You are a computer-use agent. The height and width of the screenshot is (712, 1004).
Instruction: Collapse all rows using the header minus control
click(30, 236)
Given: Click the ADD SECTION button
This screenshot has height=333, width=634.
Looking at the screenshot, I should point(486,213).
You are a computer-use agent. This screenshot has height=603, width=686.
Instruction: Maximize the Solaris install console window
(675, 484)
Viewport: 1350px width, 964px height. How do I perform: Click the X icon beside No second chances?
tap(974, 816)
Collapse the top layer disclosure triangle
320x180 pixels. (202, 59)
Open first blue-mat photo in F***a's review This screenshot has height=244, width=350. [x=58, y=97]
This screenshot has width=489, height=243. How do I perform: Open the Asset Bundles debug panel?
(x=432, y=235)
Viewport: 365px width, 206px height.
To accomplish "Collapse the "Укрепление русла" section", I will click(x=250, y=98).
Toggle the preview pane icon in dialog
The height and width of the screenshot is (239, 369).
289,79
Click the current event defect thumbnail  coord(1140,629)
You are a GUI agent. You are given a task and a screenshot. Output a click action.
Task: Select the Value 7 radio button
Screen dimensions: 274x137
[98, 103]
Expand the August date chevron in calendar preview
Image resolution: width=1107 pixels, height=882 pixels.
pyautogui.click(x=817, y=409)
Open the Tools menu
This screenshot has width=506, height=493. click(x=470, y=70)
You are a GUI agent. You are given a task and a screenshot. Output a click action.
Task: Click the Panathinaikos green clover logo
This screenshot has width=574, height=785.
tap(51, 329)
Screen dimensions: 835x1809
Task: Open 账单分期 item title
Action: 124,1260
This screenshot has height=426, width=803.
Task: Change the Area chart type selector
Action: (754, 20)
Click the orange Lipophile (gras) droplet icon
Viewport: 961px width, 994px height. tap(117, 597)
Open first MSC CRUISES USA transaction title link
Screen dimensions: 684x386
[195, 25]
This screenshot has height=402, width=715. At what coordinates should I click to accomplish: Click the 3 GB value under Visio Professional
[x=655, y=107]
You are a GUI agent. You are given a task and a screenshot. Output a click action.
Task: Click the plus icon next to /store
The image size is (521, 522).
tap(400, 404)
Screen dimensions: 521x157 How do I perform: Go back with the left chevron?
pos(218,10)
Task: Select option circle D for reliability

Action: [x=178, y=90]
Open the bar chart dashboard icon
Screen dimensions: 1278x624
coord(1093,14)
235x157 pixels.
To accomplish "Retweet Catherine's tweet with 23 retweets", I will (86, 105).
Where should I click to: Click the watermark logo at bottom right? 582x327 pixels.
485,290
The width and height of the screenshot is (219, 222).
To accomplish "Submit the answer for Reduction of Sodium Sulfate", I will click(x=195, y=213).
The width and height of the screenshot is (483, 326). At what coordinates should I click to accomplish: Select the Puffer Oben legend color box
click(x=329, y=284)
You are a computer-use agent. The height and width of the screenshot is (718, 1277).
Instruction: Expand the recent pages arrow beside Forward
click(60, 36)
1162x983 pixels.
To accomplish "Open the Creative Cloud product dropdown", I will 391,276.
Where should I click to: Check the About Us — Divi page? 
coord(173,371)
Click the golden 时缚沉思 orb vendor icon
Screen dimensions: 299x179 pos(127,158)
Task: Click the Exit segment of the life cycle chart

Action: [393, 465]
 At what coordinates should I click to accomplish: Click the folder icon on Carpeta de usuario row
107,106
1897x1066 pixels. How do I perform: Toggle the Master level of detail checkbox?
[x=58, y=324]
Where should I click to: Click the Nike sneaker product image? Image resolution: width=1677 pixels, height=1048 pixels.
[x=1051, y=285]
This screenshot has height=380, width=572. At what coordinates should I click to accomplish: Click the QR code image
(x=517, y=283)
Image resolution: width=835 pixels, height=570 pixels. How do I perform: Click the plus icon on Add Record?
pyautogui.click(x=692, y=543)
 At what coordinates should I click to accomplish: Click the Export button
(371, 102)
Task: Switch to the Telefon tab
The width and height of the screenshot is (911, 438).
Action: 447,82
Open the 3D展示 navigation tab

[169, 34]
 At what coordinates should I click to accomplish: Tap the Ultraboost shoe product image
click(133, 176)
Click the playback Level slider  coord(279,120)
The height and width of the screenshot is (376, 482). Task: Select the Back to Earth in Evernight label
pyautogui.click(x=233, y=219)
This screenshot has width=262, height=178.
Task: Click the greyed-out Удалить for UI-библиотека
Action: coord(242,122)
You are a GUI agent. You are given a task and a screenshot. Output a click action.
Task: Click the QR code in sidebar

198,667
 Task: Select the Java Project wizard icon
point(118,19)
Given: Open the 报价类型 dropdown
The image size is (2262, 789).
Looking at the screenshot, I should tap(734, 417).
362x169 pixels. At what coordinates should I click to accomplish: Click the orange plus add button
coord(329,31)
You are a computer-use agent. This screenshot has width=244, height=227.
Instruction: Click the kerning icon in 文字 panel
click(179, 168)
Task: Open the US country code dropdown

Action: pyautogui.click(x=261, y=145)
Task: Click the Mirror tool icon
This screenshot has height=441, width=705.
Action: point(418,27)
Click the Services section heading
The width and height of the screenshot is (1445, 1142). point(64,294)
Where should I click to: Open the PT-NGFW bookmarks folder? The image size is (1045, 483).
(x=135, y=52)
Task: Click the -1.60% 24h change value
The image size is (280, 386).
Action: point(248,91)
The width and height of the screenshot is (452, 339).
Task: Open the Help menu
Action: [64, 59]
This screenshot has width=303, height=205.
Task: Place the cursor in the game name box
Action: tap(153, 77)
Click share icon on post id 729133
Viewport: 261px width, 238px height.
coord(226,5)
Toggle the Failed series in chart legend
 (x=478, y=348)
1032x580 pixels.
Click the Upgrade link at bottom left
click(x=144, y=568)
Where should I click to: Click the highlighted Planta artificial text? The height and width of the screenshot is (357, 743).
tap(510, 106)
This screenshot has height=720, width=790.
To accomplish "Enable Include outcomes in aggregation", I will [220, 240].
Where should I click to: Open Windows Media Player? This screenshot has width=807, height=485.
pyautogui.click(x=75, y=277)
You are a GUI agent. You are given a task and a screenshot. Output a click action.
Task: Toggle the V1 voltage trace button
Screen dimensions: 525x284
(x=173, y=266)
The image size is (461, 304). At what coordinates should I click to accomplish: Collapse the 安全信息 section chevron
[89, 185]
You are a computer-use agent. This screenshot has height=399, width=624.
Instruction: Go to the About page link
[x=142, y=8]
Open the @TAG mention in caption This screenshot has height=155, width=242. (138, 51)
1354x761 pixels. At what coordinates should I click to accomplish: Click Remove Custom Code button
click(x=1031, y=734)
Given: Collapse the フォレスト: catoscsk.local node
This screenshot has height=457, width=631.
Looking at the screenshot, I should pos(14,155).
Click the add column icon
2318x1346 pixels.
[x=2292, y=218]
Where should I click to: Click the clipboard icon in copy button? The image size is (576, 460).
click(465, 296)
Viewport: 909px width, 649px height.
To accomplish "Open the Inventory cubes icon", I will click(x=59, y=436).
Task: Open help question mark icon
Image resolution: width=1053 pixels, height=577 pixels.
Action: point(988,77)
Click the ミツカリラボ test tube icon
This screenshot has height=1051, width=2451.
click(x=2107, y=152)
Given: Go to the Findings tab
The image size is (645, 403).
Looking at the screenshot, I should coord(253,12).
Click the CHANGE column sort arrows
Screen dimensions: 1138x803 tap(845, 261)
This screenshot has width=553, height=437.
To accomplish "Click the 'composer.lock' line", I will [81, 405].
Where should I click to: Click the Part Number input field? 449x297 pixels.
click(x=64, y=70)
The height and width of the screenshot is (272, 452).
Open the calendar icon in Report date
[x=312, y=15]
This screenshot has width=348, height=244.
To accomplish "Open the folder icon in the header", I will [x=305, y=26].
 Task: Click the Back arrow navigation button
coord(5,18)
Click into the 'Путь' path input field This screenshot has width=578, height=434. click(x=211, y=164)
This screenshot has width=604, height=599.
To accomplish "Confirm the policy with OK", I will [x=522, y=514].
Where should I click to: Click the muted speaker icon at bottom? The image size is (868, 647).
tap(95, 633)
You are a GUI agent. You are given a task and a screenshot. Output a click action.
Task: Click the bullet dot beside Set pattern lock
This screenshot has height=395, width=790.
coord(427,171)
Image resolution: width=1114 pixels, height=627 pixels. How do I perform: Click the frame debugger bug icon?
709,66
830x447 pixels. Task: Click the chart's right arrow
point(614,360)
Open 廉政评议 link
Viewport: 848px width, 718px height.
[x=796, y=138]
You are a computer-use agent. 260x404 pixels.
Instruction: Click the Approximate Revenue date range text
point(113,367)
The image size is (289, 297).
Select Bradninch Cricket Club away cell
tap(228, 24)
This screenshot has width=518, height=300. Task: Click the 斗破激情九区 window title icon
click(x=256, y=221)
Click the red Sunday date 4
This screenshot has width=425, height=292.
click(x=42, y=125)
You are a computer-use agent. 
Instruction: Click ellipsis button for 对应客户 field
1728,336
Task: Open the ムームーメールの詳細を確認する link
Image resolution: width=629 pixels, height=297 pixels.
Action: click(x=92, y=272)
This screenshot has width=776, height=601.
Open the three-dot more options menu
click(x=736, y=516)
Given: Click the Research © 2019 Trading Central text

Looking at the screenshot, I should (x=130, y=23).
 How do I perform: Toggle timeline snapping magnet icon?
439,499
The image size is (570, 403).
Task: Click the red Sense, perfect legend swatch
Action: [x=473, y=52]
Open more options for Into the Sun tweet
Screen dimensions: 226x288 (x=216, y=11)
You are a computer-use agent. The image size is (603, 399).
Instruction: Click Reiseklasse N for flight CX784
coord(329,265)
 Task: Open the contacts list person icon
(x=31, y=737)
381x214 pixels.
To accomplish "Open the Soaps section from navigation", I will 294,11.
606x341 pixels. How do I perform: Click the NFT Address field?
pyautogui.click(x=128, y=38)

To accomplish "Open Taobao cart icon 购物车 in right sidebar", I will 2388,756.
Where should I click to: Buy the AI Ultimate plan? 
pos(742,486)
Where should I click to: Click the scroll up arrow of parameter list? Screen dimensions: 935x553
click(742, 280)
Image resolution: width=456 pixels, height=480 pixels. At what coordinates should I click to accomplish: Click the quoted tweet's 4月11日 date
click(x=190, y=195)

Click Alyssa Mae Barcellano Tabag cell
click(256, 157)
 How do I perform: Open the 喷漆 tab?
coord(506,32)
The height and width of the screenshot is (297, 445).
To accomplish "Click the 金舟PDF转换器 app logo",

» SET TASK
Please print the data above, from the line that contains "Where should I click to: Buy" to the line that contains "coord(506,32)", including both of those lines.

» CORRECT RESULT
Where should I click to: Buy the AI Ultimate plan? 
pos(742,486)
Where should I click to: Click the scroll up arrow of parameter list? Screen dimensions: 935x553
click(742, 280)
Image resolution: width=456 pixels, height=480 pixels. At what coordinates should I click to accomplish: Click the quoted tweet's 4月11日 date
click(x=190, y=195)

Click Alyssa Mae Barcellano Tabag cell
click(256, 157)
 How do I perform: Open the 喷漆 tab?
coord(506,32)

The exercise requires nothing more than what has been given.